Y si somos obedientes, si lo compramos todo y lo quemamos todo, recibiremos puntualmente un nuevo catálogo lleno de cosas para quemar. Una nueva galería del absurdo llena de elfos huelguistas, de corazones de metal con los que tomar frías decisiones empresariales y de muñecos engalanados con barras y estrellas que deberías consumir por palés si no quieres que te consideren un terrorista. De nuevo, dudo que se pueda ser mucho más literal. Encontrarlos todos es la única recompensa, y combinarlos de maneras igualmente absurdas nuestro único hueco para la creatividad. Son los combos, una lista de requerimientos que nos vitorea cuando incineramos juntos un televisor y una mazorca de maíz porque a todos nos gustan las palomitas, y que nos exige completar dos, cuatro, siete para poder acceder, de nuevo, a un catálogo más. No sé si hay un videojuego detrás de Little Inferno, pero desde luego no viene con ganas de hacer amigos.
Hay quien ha querido ver en todo esto una caricatura del free to play, o de la misma industria, o del mismísimo hecho de jugar. Algo de eso hay, porque Little Inferno literalmente no deja títere con cabeza, pero ojalá apuntara tan bajo.

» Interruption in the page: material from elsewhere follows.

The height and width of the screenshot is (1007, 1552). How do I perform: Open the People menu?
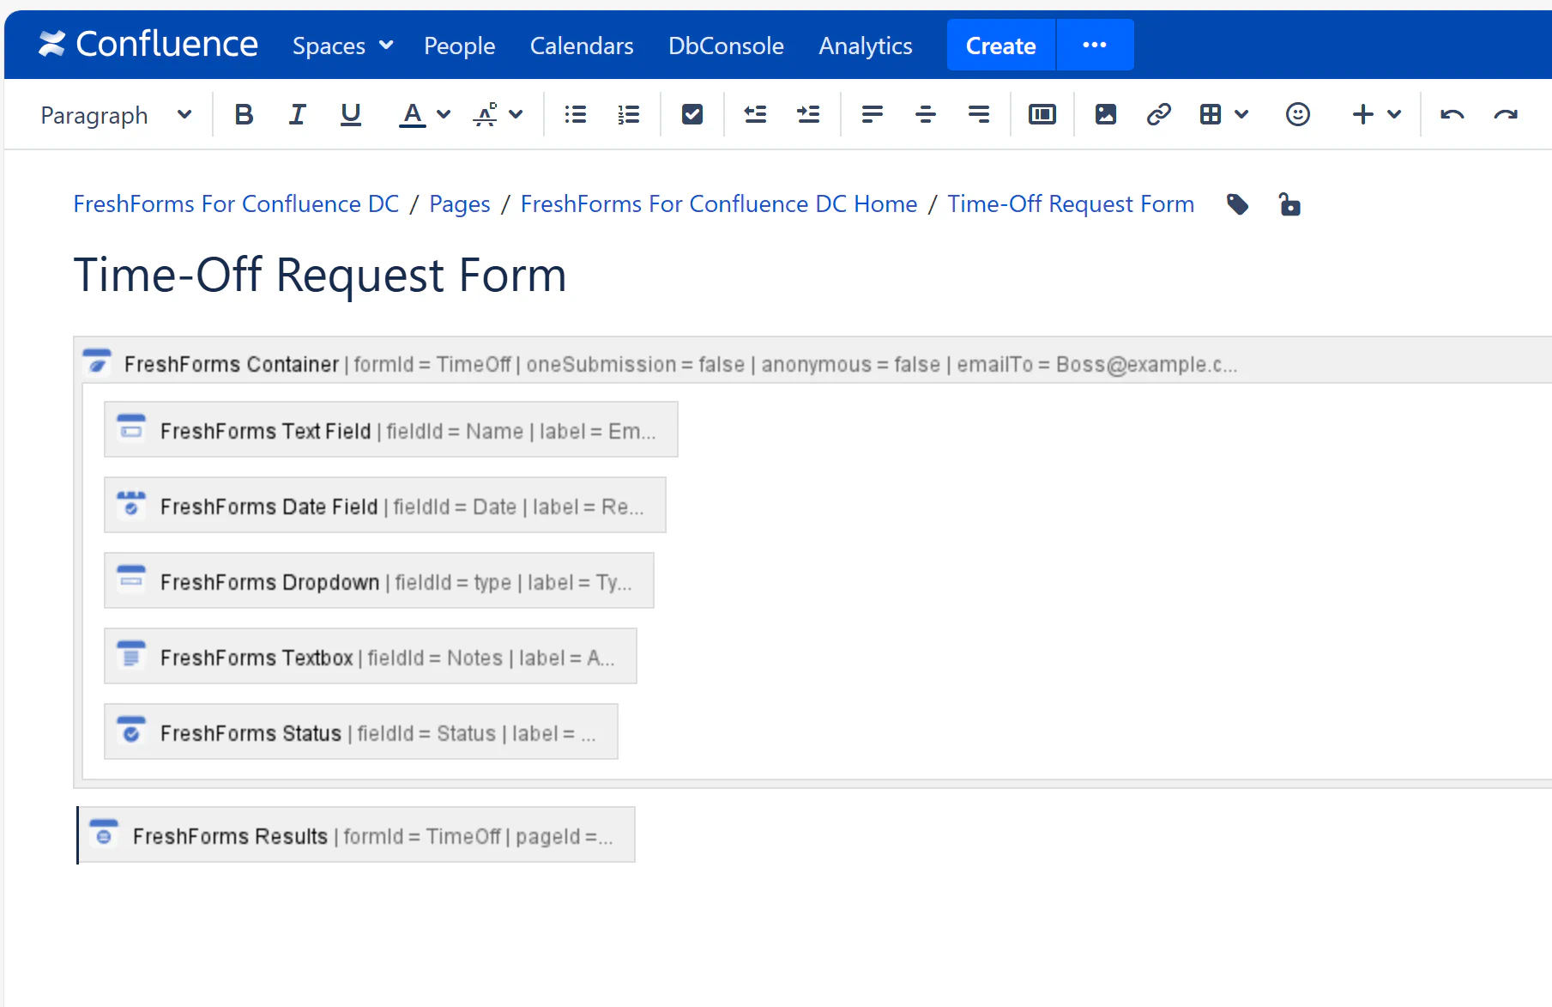460,45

Ojalá las preguntas que planteara fueran tan cómodas, y lo que estuviera en tela de juicio fuera algo tan simple como el videojuego. Y digo esto porque a veces, cuando llevo unos cuantos días sin pisar la calle y espero en la puerta al enésimo repartidor de Amazon, me gustaría que uno de esos paquetes fuera de Azucarilla.